▶ [Exercise details] Rewrite the lines below as a numbered list, skipping any blank lines and omitting the pictures.

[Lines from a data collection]
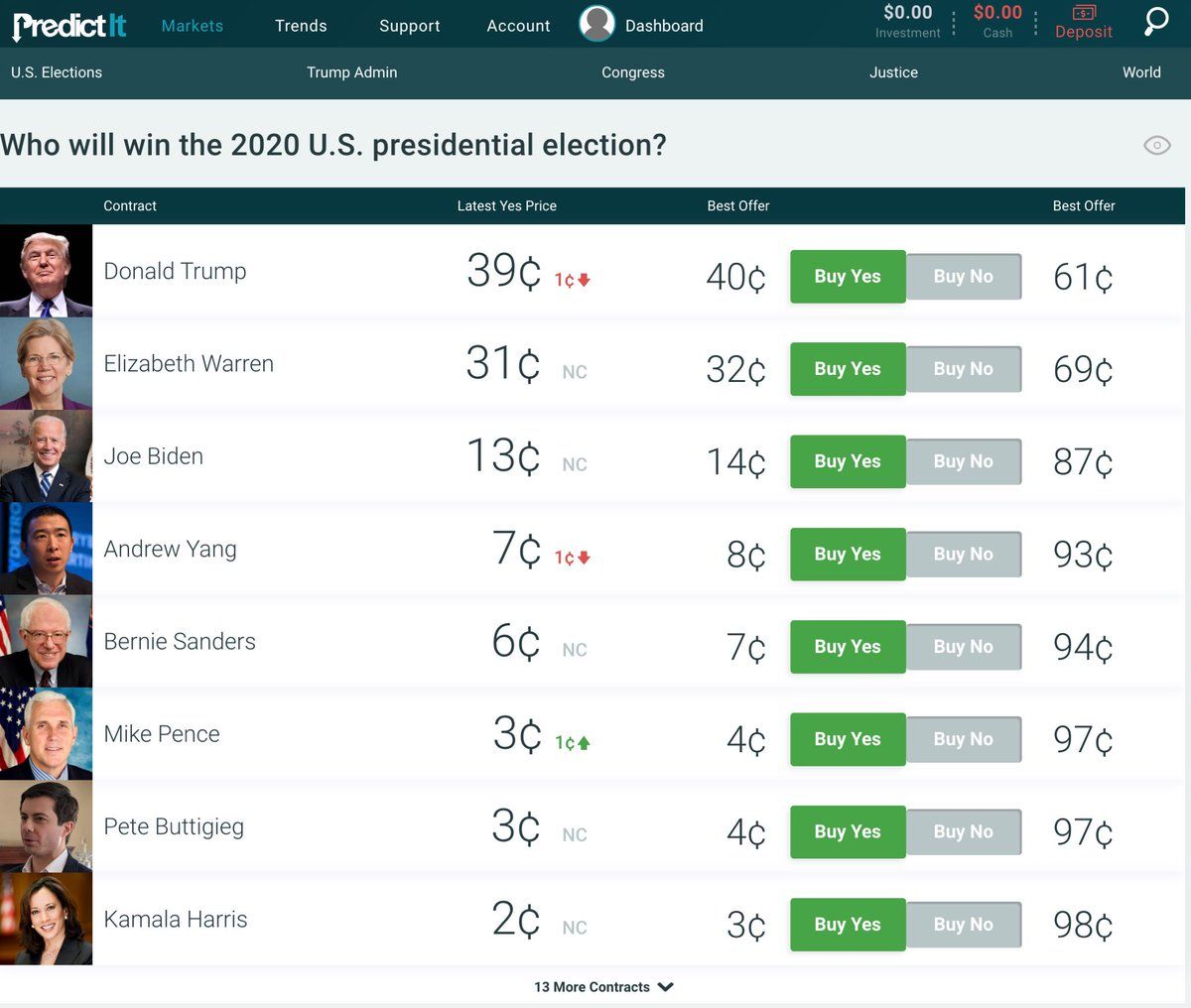Open the Markets menu
The image size is (1191, 1008).
tap(193, 26)
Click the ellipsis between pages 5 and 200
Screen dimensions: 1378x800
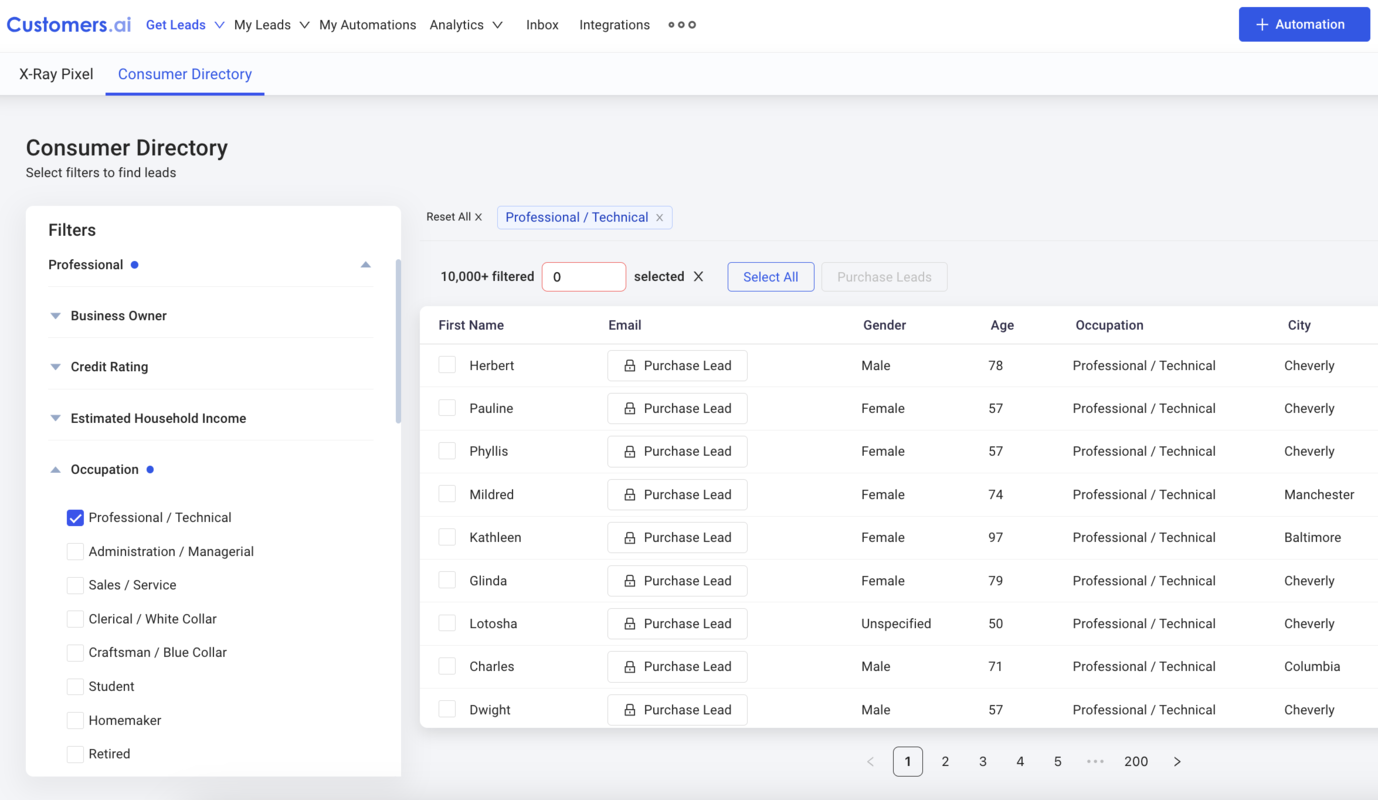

▶ [Answer in full]
1. Open the Markets menu
2. The image size is (1191, 1008).
3. tap(193, 26)
4. Click the ellipsis between pages 5 and 200
5. Screen dimensions: 1378x800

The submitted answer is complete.